The NCAA sources Sapakoff consulted said that monitoring painkillers and other drugs given to student-athletes, while a good idea, would be a “gargantuan task” beyond the association’s resources.
“Just way too much to try and get a handle on. Simple as that, unfortunately,” said an NCAA official, requesting anonymity. “We just don’t have the staff as it is.”
Sapakoff’s series on painkillers in football also looked at high schools and the NFL.
Joey Holleman at The State reviewed South Carolina’s reaction to H1N1 and what it revealed about the state’s pandemic preparedness. Holleman found that, on the whole, state officials and health professionals felt their pandemic preparations, put in place after scares such as SARS and H5N1, had worked well and proposed only minor adjustments to the overall plan.
Holleman said those specifics include detailing school closing plans, assigning responsibility for home-quarantined patients and adjusting hospital entry traffic to keep flu sufferers isolated. Apart from those details, the state’s plans appear to be working.
So far, the state has had 36 CDC-confirmed cases of H1N1 and no reported deaths. The cornerstones of S.C.’s response have been rapid stockpiling of necessary medications and materials and rapid education of both hospital staffs and the public. For the most part, officials said, the effort was not much different than previous efforts to contain other infectious diseases like chicken pox or whooping cough.

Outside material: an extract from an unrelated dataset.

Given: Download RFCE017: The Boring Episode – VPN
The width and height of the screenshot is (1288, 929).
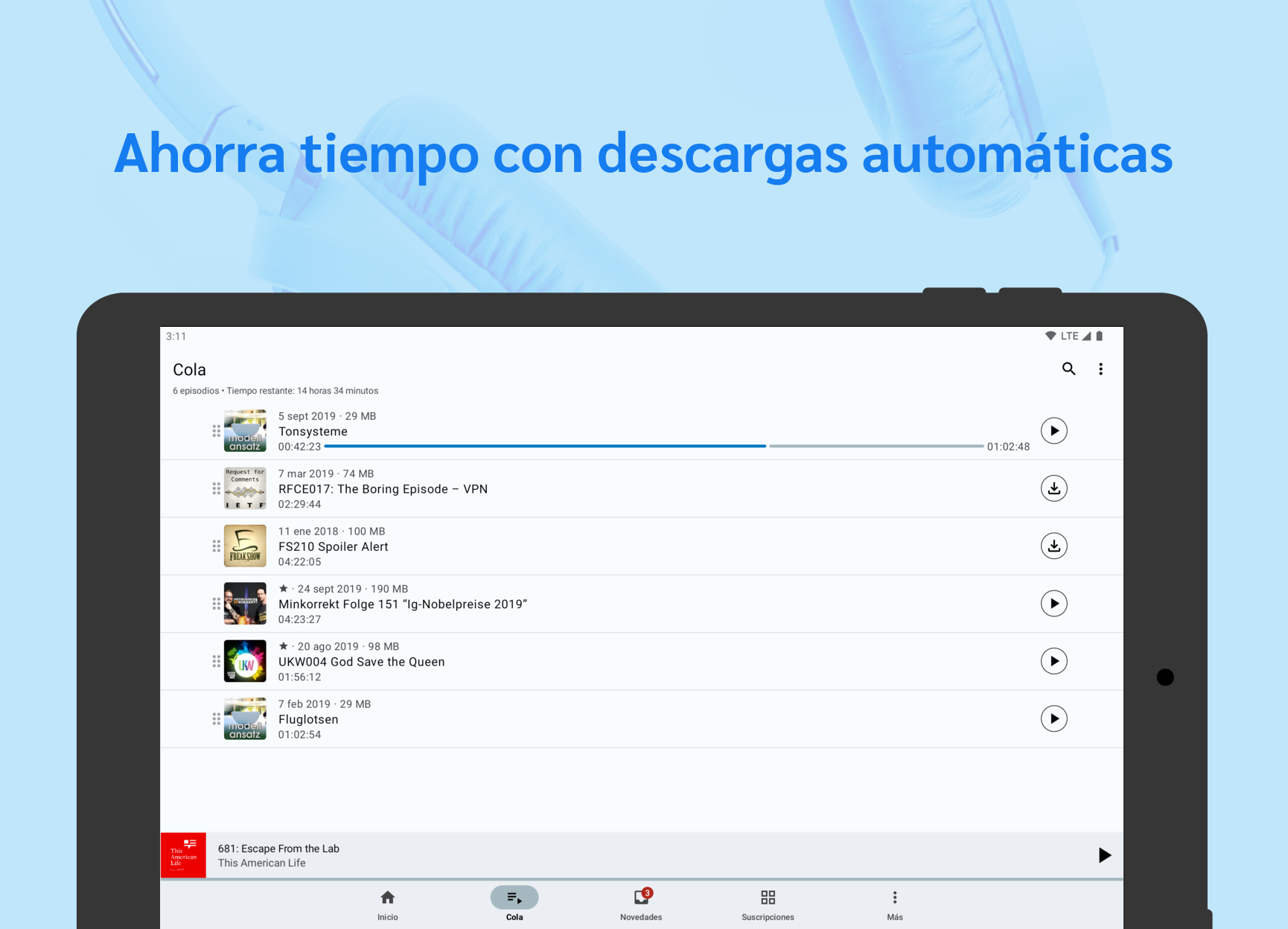Looking at the screenshot, I should [1053, 488].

Tony Bartelme of the Charleston Post and Courier obtained and analyzed records of 17 years of fines handed out to polluters by the South Carolina Department of Health and Environmental Control. The DEHC dished out 6,100 fines in that time period, ranging from a few hundred to a few million dollars in size.
Bartelme obtained the information through a South Carolina Freedom of Information Act request and the information is available through a database on the paper’s Web site.
Bartelme found fines for dumping toxic chemicals into sewers, shipping contaminated waste, leaking gas station pumps and more. The government says that one company’s failure to control pollutants resulted in thousands of tons of toxic air emissions being released into communities around their mills.
“Meanwhile, as the economic crisis has grown worse, so has DHEC’s struggle to maintain its mission. The agency slashed its budget by more than $32 million during the past year. Agency staffers are taking unpaid furloughs. Work is piling up. Officials said recently they might cut in half the number of surprise restaurant inspections the agency does in a year. Fewer inspectors will be at hospitals, daycare centers and nursing homes, and people wanting septic tank permits and other DHEC services might have to wait longer.”